I took one of the onions, cut it up and sweated it in some butter. Then I added all the beetroot (it was a packet of 4 small cooked beets) and simmered the ingredients in a pint of vegetable stock. All that was left to do was to whizz it up with my hand blender. After pouring into a bowl, I added a dollop of crème fraîche and a sprinkling of fresh chopped chives.

I like making soups and I can confidently say that this is the worst one I’ve ever tried – I just don’t like the taste of cooked beetroot! Bleugh! Half way through eating it I gave up. I tried to persevere as I know beetroot is a ‘superfood’, but it just couldn’t be done.

Beetroot Nutrition

Beetroot (according to The World’s Healthiest Foods website) is a great source of (in descending order): • Folic acid • Manganese • Potassium • Fibre • Vitamin C • Magnesium • Tryptophan • Iron • Copper • Phosphorus. You can find the complete nutritional profile for beets here.

Next time beetroot turns up in the box, I hope it’s raw. Raw beetroot is great juiced – lovely and sweet. (UPDATE: My beetroot juice is here.)

With my next box due to arrive in a couple of days, I took a stock take of Box 1. The remaining potatoes were destined to be mashed and I could fry the last two onions and mix them in. I fancied this with a couple of fried eggs on top. All the carrots had been dunked in houmous and I’d started the garlic. This left the rest of the garlic, 1/2 the celeriac and the red cabbage. What am I going to do with a whole red cabbage?! I’ve only ever known it pickled before and I can’t find any recipes that get my tastebuds going.

Root Vegetable Gratin Recipe – Quick, Easy and Very Tasty

After my first veg box arrived, I decided to start with the veg I liked the least – the dreaded turnips. When I searched the Internet for turnip recipes, the one that kept coming up was for Root Veg Gratin. All the gratin recipes were practically the same with variations on the types of veg and cheese used.

How to Make a Root Veg Gratin

The dish is layered lasagna style with alternating layers of root vegetables and cheese and onion.
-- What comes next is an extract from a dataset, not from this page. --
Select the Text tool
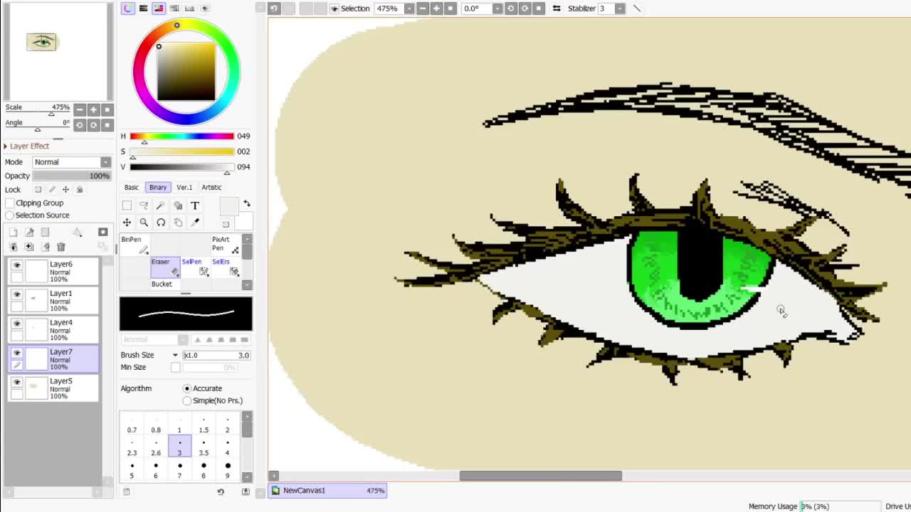The width and height of the screenshot is (911, 512). (195, 206)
It’s really easy to do and doesn’t take long to prepare.

The first step is a lot of chopping

Select three of four different kinds of root vegetables and cut them in thin slices about 3mm wide.

Many recipes said to use 1kg of veg, but I just used the amount I had, made up of turnips, celeriac and potatoes. I peeled the turnips and celeriac first, but left the potato skins on.
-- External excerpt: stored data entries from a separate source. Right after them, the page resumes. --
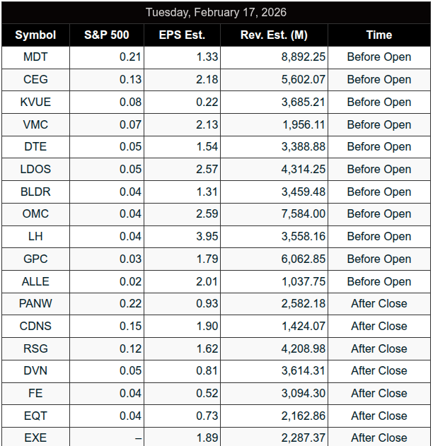Click the PANW ticker symbol
The image size is (433, 446).
tap(35, 303)
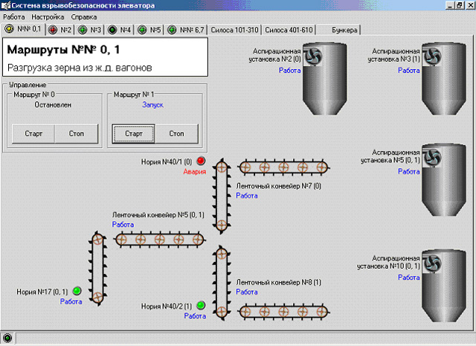Click the green status indicator of Нория №40/2
Viewport: 476px width, 346px height.
[201, 305]
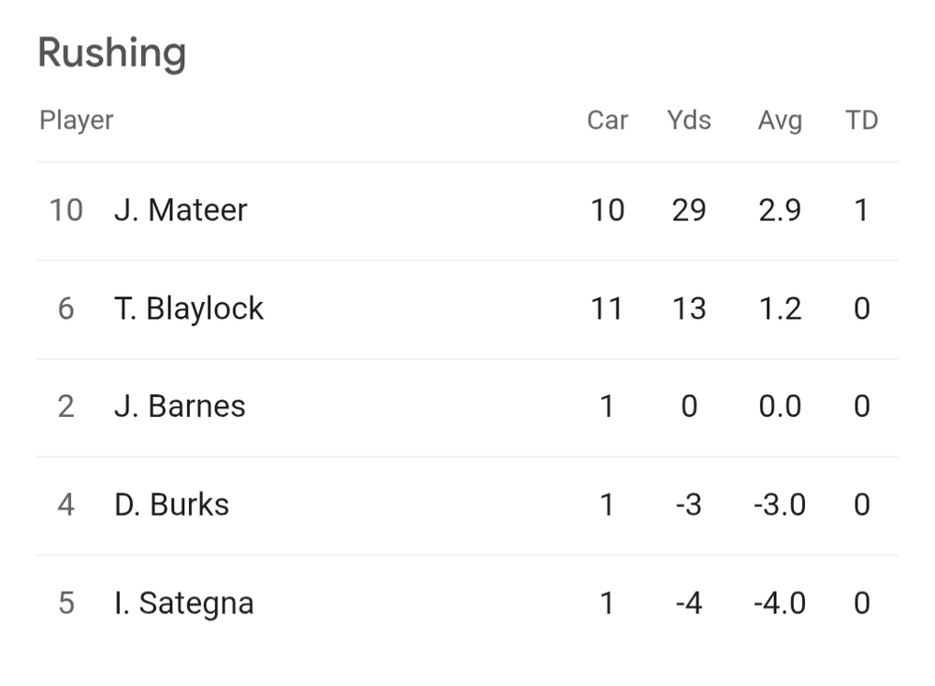Click jersey number 10 for Mateer
This screenshot has height=686, width=935.
65,210
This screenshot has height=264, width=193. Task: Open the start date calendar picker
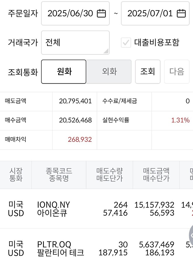point(101,13)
While you are chopping heat the oven to 180 degrees C (350 F, Gas Mark 4).

Next, chop your onions and cheese

I used crumbly goats cheese, but you can use any cheese you like that melts well. The stronger cheeses will give the dish more flavour, such a a good strong cheddar.

Now layer it up

Start with a layer of root vegetables. It’s up to you whether you have a complete layer of one type of veg or vary the veg. I varied the veg in my layers. Then scatter some chopped onion and cheese over the veg layer. Repeat this until you have run out of ingredients.

And top it off

When the layering is complete, a mixture of cream (142ml pot) and milk (150ml) is poured slowly over the top to sink in down through the layers. To finish, you top the dish off with more cheese, little knobs of butter and nutmeg. Easy!

Cook for an hour at 180 degrees C

After about 20 minutes at 180 degrees, there was a surprisingly enticing smell coming from the oven, but I had to wait for the full hour to be up (or until the top was golden). And I still wasn’t sure about those turnips . . .

The Taste Test

Well, it smelt good and it looked good, and it tasted delicious! That was unexpected.
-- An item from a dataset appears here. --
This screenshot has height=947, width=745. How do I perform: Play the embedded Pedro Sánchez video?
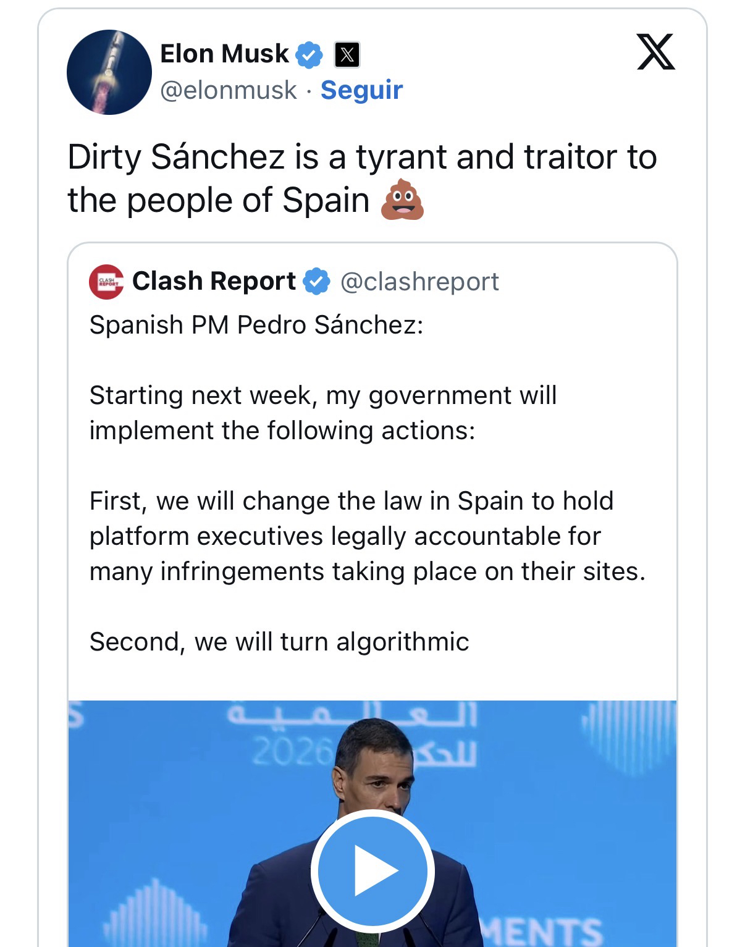373,870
Each slice of veg was nicely al denté and held a subtle flavour. The celeriac, which I’d never tasted before, had a hint of celery and wasn’t overpowering at all. The turnip was hard to describe, but nice! I guess I just don’t like it in chunky stews.

And the mark of a new recipe is this: would I have this root veg gratin again? Yes!

Veg Boxes Are Good For Breaking Habits

So far I think that having a veg box is a very good thing. It’s easy to get into the habit of eating the same things and by having a veg box I’m definitely getting more variety in my diet – and I’m getting to try things I never would have chosen to.

There are lots of different gratin recipes on Waitrose.com.